What needs to be done | Could you restate exactly the lines that begin at the line with "Select the Qualification" and end at the final line of the data?
··········
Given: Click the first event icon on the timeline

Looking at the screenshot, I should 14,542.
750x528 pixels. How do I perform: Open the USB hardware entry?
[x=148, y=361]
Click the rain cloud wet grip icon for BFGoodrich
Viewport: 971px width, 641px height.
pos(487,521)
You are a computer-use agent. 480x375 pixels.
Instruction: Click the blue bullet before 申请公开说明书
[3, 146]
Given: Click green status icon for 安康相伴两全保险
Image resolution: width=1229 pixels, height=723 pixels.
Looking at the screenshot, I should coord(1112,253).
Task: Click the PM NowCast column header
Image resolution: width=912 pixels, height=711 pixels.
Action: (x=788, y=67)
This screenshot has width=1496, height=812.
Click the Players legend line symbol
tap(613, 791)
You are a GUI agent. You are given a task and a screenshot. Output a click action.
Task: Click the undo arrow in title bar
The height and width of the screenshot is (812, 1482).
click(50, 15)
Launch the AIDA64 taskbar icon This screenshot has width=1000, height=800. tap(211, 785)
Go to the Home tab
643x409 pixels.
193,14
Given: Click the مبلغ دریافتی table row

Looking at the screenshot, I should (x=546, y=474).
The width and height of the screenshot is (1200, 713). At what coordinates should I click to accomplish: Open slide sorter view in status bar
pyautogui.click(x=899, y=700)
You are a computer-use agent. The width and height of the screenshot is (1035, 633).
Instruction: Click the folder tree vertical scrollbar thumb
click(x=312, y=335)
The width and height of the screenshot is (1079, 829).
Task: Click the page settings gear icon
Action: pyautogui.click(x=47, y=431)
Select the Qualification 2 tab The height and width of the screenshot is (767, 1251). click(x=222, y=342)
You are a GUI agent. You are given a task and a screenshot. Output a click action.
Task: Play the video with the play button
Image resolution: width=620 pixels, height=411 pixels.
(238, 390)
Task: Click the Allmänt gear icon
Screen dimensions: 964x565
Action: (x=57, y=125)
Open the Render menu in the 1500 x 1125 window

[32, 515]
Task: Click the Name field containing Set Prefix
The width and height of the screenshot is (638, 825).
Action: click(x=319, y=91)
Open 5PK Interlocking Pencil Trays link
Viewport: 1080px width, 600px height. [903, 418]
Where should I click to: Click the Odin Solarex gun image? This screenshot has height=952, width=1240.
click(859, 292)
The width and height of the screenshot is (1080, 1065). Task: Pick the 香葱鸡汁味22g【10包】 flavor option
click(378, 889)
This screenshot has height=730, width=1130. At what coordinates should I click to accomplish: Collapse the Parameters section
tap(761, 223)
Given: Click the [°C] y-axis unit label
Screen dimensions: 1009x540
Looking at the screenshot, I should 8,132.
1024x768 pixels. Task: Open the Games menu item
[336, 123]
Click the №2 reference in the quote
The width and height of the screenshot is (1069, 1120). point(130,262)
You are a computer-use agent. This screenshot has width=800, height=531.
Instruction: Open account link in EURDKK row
··········
Solution |
Select the Qualification 2 tab The height and width of the screenshot is (767, 1251). click(x=222, y=342)
You are a GUI agent. You are given a task and a screenshot. Output a click action.
Task: Play the video with the play button
Image resolution: width=620 pixels, height=411 pixels.
(238, 390)
Task: Click the Allmänt gear icon
Screen dimensions: 964x565
Action: (x=57, y=125)
Open the Render menu in the 1500 x 1125 window

[32, 515]
Task: Click the Name field containing Set Prefix
The width and height of the screenshot is (638, 825).
Action: click(x=319, y=91)
Open 5PK Interlocking Pencil Trays link
Viewport: 1080px width, 600px height. [903, 418]
Where should I click to: Click the Odin Solarex gun image? This screenshot has height=952, width=1240.
click(859, 292)
The width and height of the screenshot is (1080, 1065). Task: Pick the 香葱鸡汁味22g【10包】 flavor option
click(378, 889)
This screenshot has height=730, width=1130. At what coordinates should I click to accomplish: Collapse the Parameters section
tap(761, 223)
Given: Click the [°C] y-axis unit label
Screen dimensions: 1009x540
Looking at the screenshot, I should 8,132.
1024x768 pixels. Task: Open the Games menu item
[336, 123]
Click the №2 reference in the quote
The width and height of the screenshot is (1069, 1120). point(130,262)
You are a computer-use agent. This screenshot has width=800, height=531.
Instruction: Open account link in EURDKK row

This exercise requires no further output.